Caelen was quiet before saying, “Our king knows many things about this land, and the Devourer is one of many he is versed in.”

“Then he should know that freeing ourselves of the creature now is nearly impossible,” I said.

Caelen shrugged as though it wasn’t his problem. “Rest assured the king meant every word of his letter.”

“Your king seems to know a lot about the Devourer,” Zara said. “Do you have the same knowledge?”

“I am well versed in everything having to do with that creature, yes, in order to know what signs to look for.”

“All right,” Zara said in more patient a tone than I could have managed, “then why don’t you tell us what we can do to weaken it?”

“I would take away its food source, for one thing,” Caelen said, a hint of a scoff to his tone, lighting a spark of irritation through me like a match.

“It’s a little late for that—many have already been sacrificed tothis creature,” I said with an edge to my voice. “How does the sorcerer devour souls?”

“It feeds off the energy from a soul, but in its current form, that’s barely enough to sustain it.

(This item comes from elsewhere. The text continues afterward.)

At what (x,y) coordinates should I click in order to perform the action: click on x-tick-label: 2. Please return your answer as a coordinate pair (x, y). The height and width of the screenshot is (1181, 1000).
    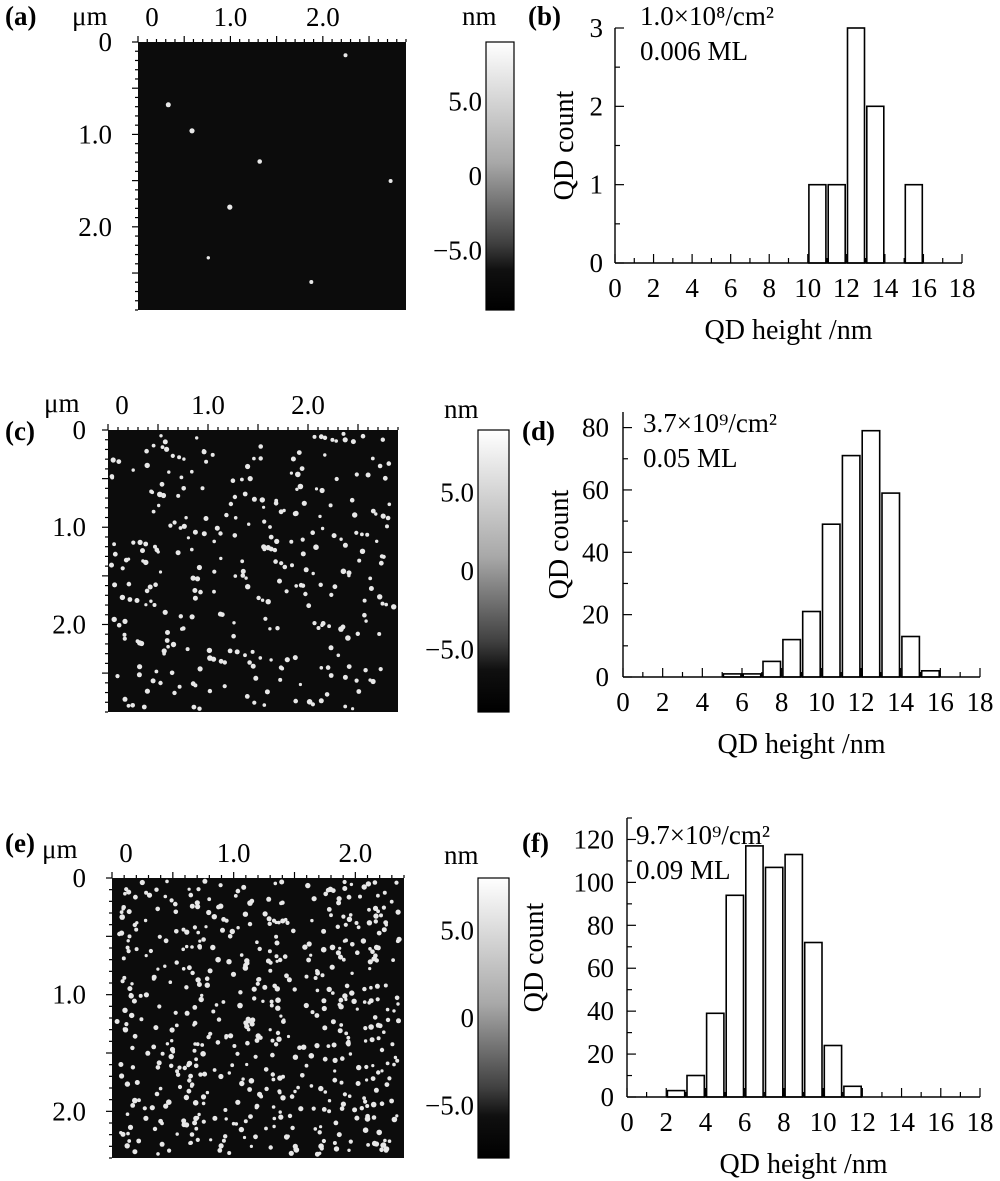
    Looking at the image, I should click on (654, 288).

Make no mistake, though, it’s building its power. Eventually it will have enough energy to build an army of walking corpses. It is the Devourer. Of souls. Of armies. Of whole civilizations.”

“How can we stop it?” Talon asked.

“The creature was at its weakest when your future emperor first sought him out,” Caelen said. “Now is your last chance. If it should gain the soul of someone more powerful than a servant—like the First Daughter,” he said with a glance my way, “then your chances of defeating it shrink to nil. The emperor, too, has made sure it has a steady diet of souls by sending servants down to the dungeon regularly.”

Zara and I exchanged a grim look. After Raven’s attack, we didn’t need Caelen’s confirmation—we already knew it was true. “Those orders may not have come from the emperor himself,” I said, though the words felt thinner each time I repeated them. “Lord Heron is involved in this, too.”

“Regardless of who’s giving the orders, many servants have been sacrificed already,” Caelen said grimly.

“Those poor people,” Zara whispered. Her voice trembled, thick with unshed tears, and she pressed a hand to her mouth as if trying to hold in the weight of it.

“What are its weaknesses?” I asked.

“Before it amasses its army, it can be killed like a mortal man. Once it becomes powerful enough to form its army of the walking dead, it can only be destroyed after each soul it consumed is released.”

“Are you saying that however many souls it has consumed is how many times we have to deliver a killing blow?”

“Correct. When it’s at full strength.”